Popular Shreveport, Louisiana-based PGA Tour golfer David Toms was hospitalized yesterday on an emergency basis after he was seen clutching his chest and taking a knee due to an escalated heart rate while playing the first round of the 84 Lumber Classic in Pennsylvania. Toms was rushed to a hospital via Life Flight helicopter where he is now reported to be in stable condition.
Update: Toms has been released from the hospital after being diagnosed with Supraventricular Tachycardia, which is a general term for any rapid heart rate originating above the ventricles. It is generally a non-life-threatening condition that can be either treated with medication or cured with minor surgery.
Daily Archives: September 16, 2005
Doesn’t the Fifth Circuit know about Gallery Furniture?
The Fifth Circuit Court of Appeals plan to re-open for business this week in Houston ran into a logistics problem — furniture for the Court’s personnel could not be delivered until this weekend. Accordingly, the Court has pushed back its re-opening date to September 21 and the new deadline for filing non-emergency pleadings is October 10. Here is the Court’s announcement and related Order.
Meanwhile, this Chronicle article on the Fifth Circuit’s operations notes that none of the Court’s files in its New Orleans offices appear to have been damaged by the flood.
In the wake of KPMG
Following on this post from last month, this New York Times article reports that, on the heels of KPMG’s deferred prosecution agreement with the Justice Department and the subsequent indictment of eight former KPMG partners, federal prosecutors are apparently focusing on other firms involved in the creation and promotion of allegedly illegal tax shelters, including Deutsche Bank and possibly Ernst & Young, the law firm of Sidley, Austin, Brown & Wood, and Texas-based law firms Jenkens & Gilchrist and Scheef & Stone.

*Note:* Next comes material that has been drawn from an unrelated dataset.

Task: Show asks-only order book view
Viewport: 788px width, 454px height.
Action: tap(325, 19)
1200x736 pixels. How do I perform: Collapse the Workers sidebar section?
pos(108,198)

Here are the previous posts on the KPMG tax shelter saga.
The myopia of the Times
It should be considered progress whenever the New York Times runs an article questioning the draconian prison sentences that are being handed down to business executives in connection with the government’s criminalization of business during the post-Enron era. However, one question is prompted by the Times article:
How on earth does one write such an article without noting the sad case of Jamie Olis?
For much more complete analysis of white collar criminal sentences, check out this post over at Doug Berman’s blawg, Sentencing Law and Policy.

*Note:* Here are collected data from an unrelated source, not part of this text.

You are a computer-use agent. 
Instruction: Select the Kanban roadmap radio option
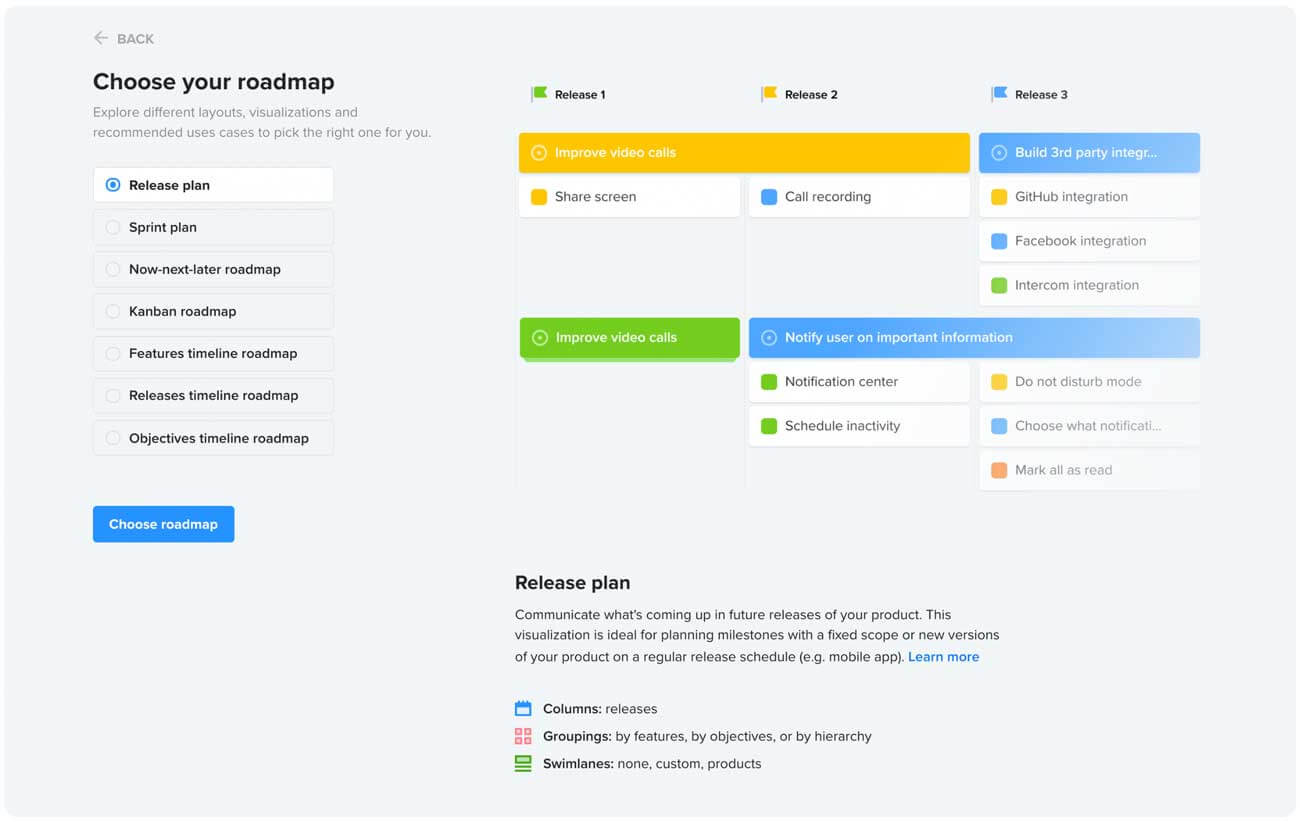click(213, 311)
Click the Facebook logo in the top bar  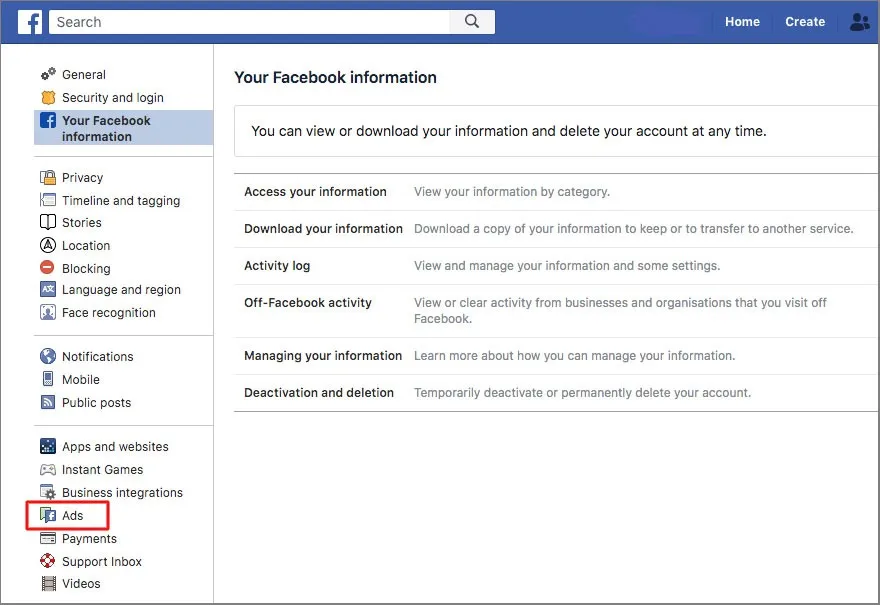(28, 21)
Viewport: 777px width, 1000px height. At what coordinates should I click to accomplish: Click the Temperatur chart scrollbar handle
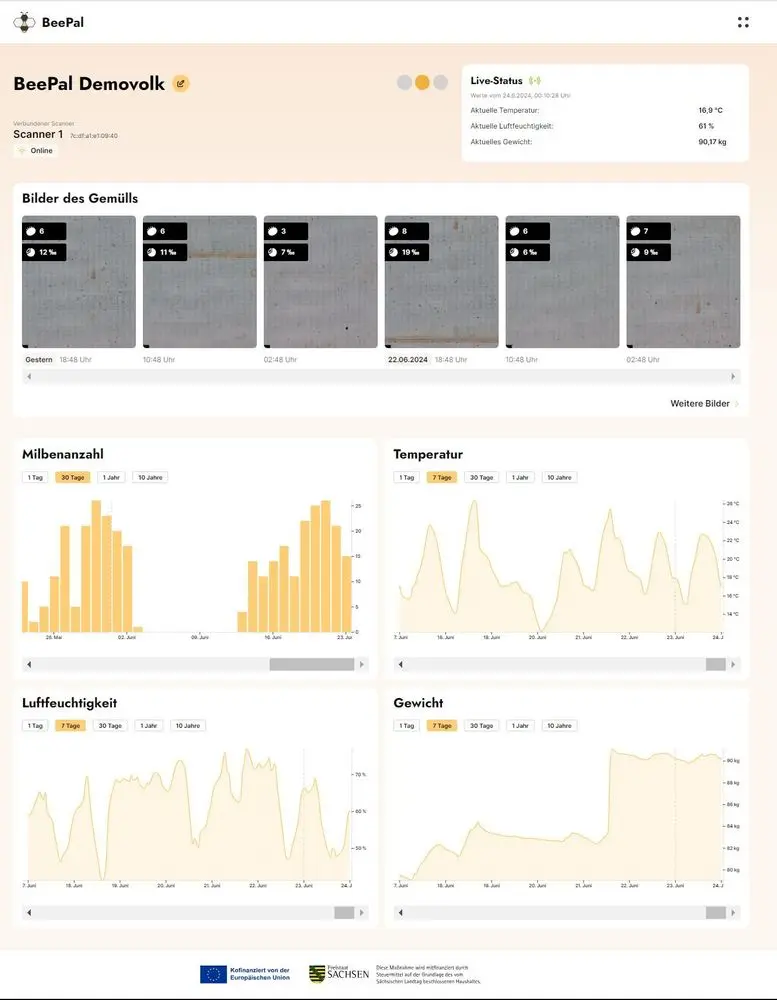(x=715, y=664)
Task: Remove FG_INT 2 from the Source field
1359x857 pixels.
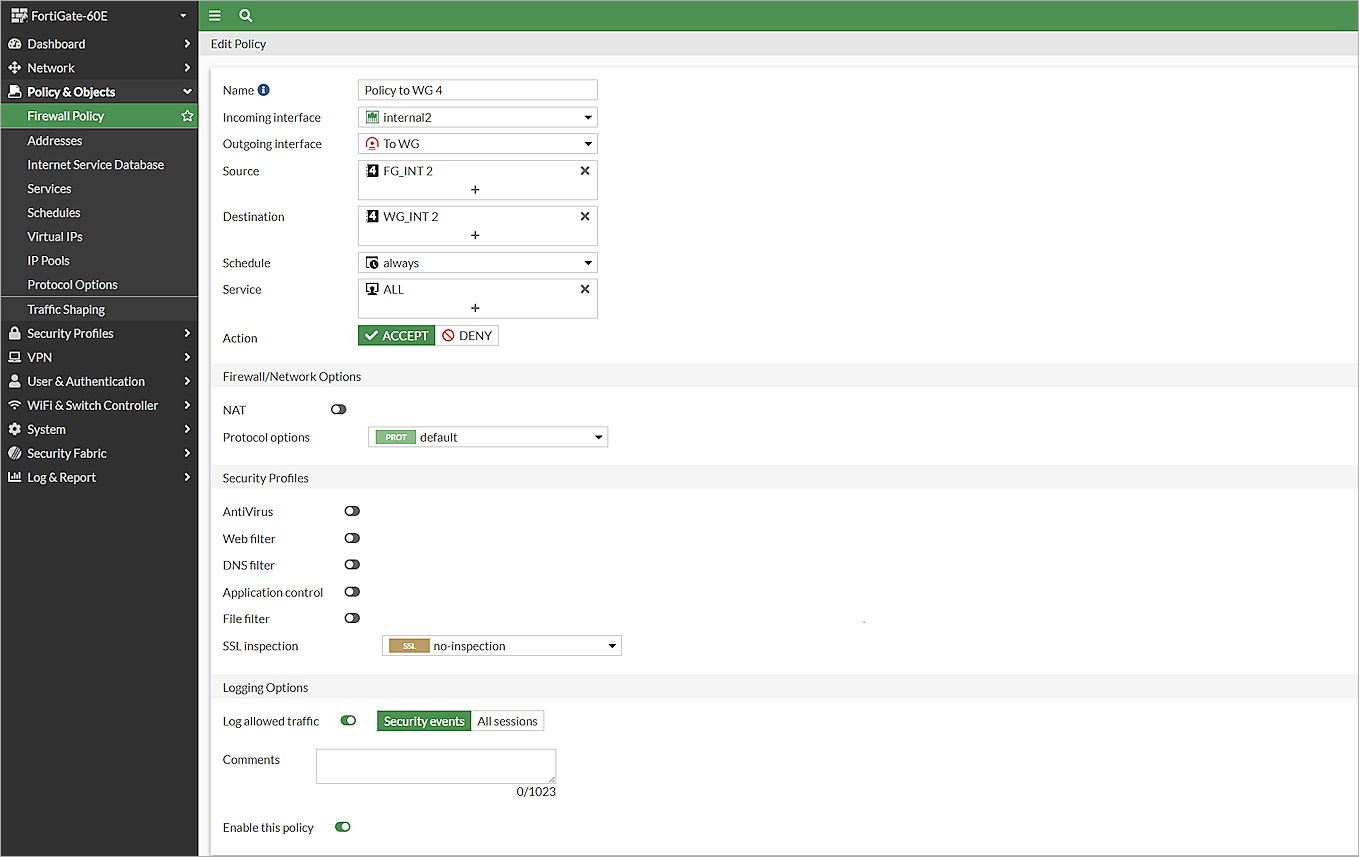Action: pos(585,170)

Spitzer goes after former Marsh execs
Even news relating to natural disasters cannot push the Lord of Regulation out of the public eye for long.
In a widely-anticipated move, Mr. Spitzer’s office indicted eight former Marsh Inc. insurance brokers and executives yesterday on criminal-fraud charges in connection with Mr. Spitzer’s long-running investigation of alleged bid-rigging in the insurance industry. Earlier posts on Mr. Spitzer’s forays against the Marsh employess are here and here.
A new home
This Washington Post article reports that a survey by The Washington Post, the Henry J. Kaiser Family Foundation and the Harvard School of Public Health has found that less than half of all New Orleans evacuees living in emergency shelters in Houston said they will return to the Crescent City and that about two-thirds of those who plan to relocate are probably going to settle permanently in the Houston area.
The findings in the survey are consistent with my anecdotal experience in talking with evacuees while volunteering over the past couple of weeks at the George R. Brown Convention Center and at my family’s church here in The Woodlands. Few of the evacuees who I have spoken with plan to return to New Orleans, primarily because they have lost everything and they do not believe that they will have any employment opportunities for a long time if they were to return. Those who have relatives in larger cities in the region tend to gravitate toward those family members, but few of the evacuees have any desire to move away from the region. I helped cook breakfast for some evacuees this past Tuesday morning, and one nice man put it to me in this way with a wry smile: “If we were to leave [the region], where would I fish?”
Finally, every evacuee with whom I have spoken has expressed heartfelt gratitude for the kindness and hospitality that Houstonians have shown them. One of my sons and I are looking forward to working the morning shift (4 a.m. to 10 a.m.) tomorrow at the Brown Convention Center, and it appears that we will be helping the last group of evacuees at the Brown prepare to move on to smaller shelters or apartments. Houston officials are projecting that the Brown Convention Center shelter may be able to be closed by as soon as the end of this weekend. The Astrodome and Reliant Convention Center shelters at Reliant Park are currently scheduled to be closed by early next week, although the Reliant Arena shelter at Reliant Park will probably continue to be City’s center for processing evacuees to smaller shelters and permanent housing for several more weeks.
Finally, the NY Times carried this nice piece about Houston‘s civic efforts to assist the evacuees from the Gulf Coast.
Update: Just got word that the Brown Convention Center will close as a shelter after dinner next Tuesday, September 20.